In a true SMP environment, if a process is multi-threaded and top is not operating in Threads mode, amounts greater than 100% may be reported. You toggle Threads mode with the `H' inter-active command.

Also for multi-processor environments, if Irix mode is Off, top will operate in Solaris mode where a task's cpu usage will be divided by the total number of CPUs. You toggle Irix/Solaris modes with the `I' interactive command.

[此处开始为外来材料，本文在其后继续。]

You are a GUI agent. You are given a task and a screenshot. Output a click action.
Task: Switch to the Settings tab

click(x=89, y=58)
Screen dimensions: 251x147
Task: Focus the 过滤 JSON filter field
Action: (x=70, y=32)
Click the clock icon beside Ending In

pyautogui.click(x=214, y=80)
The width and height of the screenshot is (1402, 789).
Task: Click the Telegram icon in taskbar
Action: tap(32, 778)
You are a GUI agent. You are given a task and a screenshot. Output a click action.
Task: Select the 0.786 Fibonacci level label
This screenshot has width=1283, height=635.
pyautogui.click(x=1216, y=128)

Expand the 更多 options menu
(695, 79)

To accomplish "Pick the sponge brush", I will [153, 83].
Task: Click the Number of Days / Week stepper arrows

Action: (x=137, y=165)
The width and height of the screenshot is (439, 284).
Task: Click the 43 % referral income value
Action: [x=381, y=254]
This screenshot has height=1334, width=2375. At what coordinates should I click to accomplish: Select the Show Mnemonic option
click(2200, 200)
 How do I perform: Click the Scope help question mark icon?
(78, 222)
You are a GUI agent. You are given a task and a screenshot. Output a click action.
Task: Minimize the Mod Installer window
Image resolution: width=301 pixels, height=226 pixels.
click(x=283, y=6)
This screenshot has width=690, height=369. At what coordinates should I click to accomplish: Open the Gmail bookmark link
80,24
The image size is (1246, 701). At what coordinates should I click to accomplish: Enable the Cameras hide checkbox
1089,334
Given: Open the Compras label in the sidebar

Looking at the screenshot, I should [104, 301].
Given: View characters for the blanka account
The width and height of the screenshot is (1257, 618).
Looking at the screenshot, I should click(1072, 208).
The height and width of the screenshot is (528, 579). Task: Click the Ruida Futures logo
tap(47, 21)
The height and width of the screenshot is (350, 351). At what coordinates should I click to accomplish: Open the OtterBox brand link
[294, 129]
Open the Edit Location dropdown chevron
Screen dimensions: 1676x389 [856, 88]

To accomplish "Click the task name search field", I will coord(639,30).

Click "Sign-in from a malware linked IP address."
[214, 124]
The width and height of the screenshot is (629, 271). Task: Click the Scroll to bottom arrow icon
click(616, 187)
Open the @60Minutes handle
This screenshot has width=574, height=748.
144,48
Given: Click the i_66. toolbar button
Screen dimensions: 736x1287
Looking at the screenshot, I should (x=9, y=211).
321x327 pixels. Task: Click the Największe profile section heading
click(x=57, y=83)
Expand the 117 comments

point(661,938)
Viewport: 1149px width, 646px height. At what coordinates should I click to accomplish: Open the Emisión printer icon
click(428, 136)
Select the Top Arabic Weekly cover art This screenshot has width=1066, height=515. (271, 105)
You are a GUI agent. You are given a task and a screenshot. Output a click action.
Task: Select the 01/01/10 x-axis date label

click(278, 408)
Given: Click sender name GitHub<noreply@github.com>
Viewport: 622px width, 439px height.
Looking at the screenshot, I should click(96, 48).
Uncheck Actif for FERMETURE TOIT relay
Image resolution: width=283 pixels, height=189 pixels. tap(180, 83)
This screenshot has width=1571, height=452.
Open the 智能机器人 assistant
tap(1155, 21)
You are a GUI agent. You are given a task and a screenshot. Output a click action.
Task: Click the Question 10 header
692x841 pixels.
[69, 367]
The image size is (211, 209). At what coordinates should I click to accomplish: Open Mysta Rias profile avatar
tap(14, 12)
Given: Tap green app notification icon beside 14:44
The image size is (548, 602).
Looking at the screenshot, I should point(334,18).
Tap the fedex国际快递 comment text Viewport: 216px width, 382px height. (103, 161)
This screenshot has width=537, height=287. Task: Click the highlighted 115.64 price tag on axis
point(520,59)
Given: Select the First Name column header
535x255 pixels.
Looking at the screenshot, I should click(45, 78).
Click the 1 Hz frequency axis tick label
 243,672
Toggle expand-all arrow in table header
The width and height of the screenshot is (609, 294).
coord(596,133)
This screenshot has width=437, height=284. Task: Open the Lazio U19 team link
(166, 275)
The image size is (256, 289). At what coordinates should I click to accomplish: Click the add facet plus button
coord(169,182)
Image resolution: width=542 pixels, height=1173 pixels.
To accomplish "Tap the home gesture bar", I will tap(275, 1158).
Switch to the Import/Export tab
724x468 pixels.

即在过去的一段时间里进程占用的CPU时间与CPU总时间的比率，如果有多个CPU或者多核，需要将每个CPU的时间相加。 kubelet中的cadvisor采集的指标与含义，见：Monitoring cAdvisor with Prometheus。

其中有几项是：

Metric name	Type	Description	Unit
container_cpu_usage_seconds_total	Counter	Cumulative cpu time consumed	seconds
container_spec_cpu_quota	Gauge	CPU quota of the container
container_memory_rss	Gauge	Size of RSS	bytes
container_spec_memory_limit_bytes	Gauge	Memory limit for the container	bytes
container_fs_usage_bytes	Gauge	Number of bytes that are consumed by the container on this filesystem	bytes

container_cpu_usage_seconds_total是container累计使用的CPU时间，用它除以CPU的总时间，就得到了容器的CPU使用率。

Pod 在1s内累计使用的CPU时间为：

sum(rate(container_cpu_usage_seconds_total{image!=""}[1m])) by (pod_name, namespace)

container_spec_cpu_quota是容器的CPU配额，它的值是：为容器指定的CPU个数*100000。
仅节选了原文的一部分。